L'enfant reçoit une langue, par don gracieux de la société ; une langue, c'est-à-dire « cet ensemble de conventions nécessaires, adoptées par le corps social pour permettre l'exercice du langage chez l'individu ». Sans la communauté linguistique qui la lui fournit il serait bien impuissant à la produire. Sans doute arriverait-il, en société avec quelques semblables, à promulguer quelques conventions linguistiques et à produire quelque chose comme un embryon de langue : langue bien pauvre, comme tout ce qui ne repose pas sur une tradition. Et c'est bien ainsi que le langage a commencé.
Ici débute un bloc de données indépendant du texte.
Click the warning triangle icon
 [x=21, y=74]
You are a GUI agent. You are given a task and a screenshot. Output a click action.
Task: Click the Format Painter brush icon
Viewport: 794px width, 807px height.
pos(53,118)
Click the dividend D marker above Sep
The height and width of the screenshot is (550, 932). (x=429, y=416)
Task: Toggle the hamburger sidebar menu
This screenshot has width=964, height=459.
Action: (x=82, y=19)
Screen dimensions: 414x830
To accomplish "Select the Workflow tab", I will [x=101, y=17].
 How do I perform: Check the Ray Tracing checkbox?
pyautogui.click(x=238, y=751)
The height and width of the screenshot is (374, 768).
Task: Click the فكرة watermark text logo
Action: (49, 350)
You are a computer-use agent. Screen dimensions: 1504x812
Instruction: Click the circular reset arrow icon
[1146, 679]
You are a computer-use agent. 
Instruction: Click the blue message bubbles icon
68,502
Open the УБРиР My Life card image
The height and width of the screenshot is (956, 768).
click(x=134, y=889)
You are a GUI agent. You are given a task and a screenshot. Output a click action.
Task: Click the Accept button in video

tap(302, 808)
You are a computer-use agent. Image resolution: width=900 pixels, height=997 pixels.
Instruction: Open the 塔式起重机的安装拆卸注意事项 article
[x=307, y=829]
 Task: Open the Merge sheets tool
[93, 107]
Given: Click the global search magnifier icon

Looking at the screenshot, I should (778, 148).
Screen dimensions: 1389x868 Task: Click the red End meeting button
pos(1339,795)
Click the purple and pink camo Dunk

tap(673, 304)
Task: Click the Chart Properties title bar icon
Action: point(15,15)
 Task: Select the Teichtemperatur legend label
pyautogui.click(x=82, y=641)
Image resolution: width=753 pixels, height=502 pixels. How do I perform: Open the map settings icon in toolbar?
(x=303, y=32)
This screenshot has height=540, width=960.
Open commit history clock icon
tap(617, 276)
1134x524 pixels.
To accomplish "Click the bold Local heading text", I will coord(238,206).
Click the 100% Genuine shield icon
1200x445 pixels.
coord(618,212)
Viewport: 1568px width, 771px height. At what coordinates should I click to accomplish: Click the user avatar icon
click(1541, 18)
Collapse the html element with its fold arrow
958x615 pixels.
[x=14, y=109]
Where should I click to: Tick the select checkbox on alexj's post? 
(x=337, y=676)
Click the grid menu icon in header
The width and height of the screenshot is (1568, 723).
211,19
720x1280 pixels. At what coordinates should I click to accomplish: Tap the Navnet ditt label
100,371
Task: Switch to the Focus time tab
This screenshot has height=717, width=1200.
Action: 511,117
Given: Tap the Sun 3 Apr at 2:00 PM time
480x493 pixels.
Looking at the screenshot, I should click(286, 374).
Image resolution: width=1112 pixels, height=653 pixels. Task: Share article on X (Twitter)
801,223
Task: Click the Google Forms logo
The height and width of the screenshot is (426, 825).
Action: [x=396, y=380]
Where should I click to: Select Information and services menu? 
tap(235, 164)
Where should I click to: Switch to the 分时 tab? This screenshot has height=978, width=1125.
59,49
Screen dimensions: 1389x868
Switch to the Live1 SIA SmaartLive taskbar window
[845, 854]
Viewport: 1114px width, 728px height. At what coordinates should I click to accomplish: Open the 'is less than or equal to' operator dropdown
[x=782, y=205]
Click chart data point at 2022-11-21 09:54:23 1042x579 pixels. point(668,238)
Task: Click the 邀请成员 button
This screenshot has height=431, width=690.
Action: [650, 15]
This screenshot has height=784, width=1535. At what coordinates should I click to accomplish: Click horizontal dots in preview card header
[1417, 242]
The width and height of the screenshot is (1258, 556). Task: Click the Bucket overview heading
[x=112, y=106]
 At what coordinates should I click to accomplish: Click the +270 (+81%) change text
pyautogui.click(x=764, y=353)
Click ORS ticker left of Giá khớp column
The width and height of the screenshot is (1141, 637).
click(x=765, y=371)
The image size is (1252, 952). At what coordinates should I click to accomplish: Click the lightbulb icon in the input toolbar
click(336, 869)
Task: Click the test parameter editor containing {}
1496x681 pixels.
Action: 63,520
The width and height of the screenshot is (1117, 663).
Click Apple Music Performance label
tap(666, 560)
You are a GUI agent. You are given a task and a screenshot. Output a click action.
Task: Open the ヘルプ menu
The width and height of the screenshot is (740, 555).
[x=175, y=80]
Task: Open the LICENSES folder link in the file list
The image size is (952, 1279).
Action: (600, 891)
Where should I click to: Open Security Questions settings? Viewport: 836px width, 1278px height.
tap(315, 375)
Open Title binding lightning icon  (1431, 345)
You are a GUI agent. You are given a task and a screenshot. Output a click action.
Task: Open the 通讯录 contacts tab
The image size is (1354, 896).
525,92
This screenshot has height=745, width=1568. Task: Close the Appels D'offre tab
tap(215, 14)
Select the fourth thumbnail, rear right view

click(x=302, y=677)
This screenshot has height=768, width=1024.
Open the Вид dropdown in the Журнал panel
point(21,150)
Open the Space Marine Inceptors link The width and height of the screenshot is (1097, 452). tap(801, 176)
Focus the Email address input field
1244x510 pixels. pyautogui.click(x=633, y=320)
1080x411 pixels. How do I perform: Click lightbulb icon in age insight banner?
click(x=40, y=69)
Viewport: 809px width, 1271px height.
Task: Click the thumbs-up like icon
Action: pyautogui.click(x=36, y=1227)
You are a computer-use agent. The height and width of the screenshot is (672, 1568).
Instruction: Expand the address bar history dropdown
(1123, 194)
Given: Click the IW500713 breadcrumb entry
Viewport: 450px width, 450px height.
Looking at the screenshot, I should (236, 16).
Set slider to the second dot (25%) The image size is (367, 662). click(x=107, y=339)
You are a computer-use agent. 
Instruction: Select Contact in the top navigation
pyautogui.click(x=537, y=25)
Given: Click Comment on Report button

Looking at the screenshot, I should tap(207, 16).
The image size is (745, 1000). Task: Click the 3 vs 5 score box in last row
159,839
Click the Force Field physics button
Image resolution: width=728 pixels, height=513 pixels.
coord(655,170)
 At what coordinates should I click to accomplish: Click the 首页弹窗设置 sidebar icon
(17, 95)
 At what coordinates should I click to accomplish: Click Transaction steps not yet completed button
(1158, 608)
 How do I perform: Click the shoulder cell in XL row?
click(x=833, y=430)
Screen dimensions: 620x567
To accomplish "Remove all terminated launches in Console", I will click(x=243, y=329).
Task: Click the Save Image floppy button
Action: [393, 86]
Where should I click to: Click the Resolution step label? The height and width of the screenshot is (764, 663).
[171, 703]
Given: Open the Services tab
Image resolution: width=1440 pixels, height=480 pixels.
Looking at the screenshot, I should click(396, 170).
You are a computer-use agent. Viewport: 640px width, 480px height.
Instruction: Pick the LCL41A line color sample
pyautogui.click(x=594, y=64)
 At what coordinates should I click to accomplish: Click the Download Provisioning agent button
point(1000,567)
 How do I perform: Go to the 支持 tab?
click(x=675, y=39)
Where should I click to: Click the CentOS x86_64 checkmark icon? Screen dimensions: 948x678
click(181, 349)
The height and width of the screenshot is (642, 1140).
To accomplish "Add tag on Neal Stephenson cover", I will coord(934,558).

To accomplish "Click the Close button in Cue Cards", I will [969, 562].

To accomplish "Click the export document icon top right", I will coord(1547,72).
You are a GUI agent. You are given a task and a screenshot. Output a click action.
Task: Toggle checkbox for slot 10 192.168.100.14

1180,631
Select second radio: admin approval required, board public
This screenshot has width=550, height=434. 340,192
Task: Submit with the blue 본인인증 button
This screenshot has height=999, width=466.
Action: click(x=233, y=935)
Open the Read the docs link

Mais cette langue qu'on parle autour de lui, il a besoin d'un apprentissage pour en connaître le jeu, et il ne la conquiert que peu à peu. Elle lui préexiste, elle s'impose à lui et lui survit. Plus complexe est ce système, plus fortement organisé le jeu des valeurs linguistiques, plus délicat est cet apprentissage qui, à vrai dire, dure toute la vie.

Mais sous l'individu, même enfant, il y a l'homme, il y a l'humanité. Avant la langue il y a le langage, c'est-à-dire l'ensemble des fonctions qui construisent et permettent d'utiliser le système de signes, appuyé sur des notions ordonnées par des relations, en quoi consiste toute langue. Toutes les langues, si diverses qu'elles soient, obéissent à certaines exigences fondamentales de la pensée et mettent en jeu un petit nombre de procédés interchangeables qui peuvent se transposer. Sous la variété des formes il y a l'unité des fonctions : une technique universelle sous la variété des usages.

Langue et langage engendrent la parole, c'est-à-dire l'ensemble de ces combinaisons par lesquelles le sujet parlant utilise le code de la langue en vue d'exprimer sa pensée personnelle, aussi bien que le mécanisme psychologique qui lui permet d'extérioriser ces combinaisons.

La parole a donc deux aspects : l'émission phonétique et la formulation verbale. Tout ce qui, dans la langue n'est que latent et virtuel, passe à l'acte dans la conscience du sujet. La langue revient au groupe linguistique, qui l'a enseignée, par l'émission phonétique qui est son commencement et son achèvement.

Ainsi l'homme enfant n'acquiert et ne possède la langue que par le langage et parce que le langage survole et domine la langue ; mais si la langue est en lui d'abord l'œuvre du langage, elle déborde certes le langage par son caractère arbitraire et son historicité ; elle impose au sujet parlant un système de conventions qui semblent ne parler qu'à sa mémoire ; et pourtant s'il s'oriente dans le fouillis des formes, c'est qu'il est porté par le dessin des fonctions.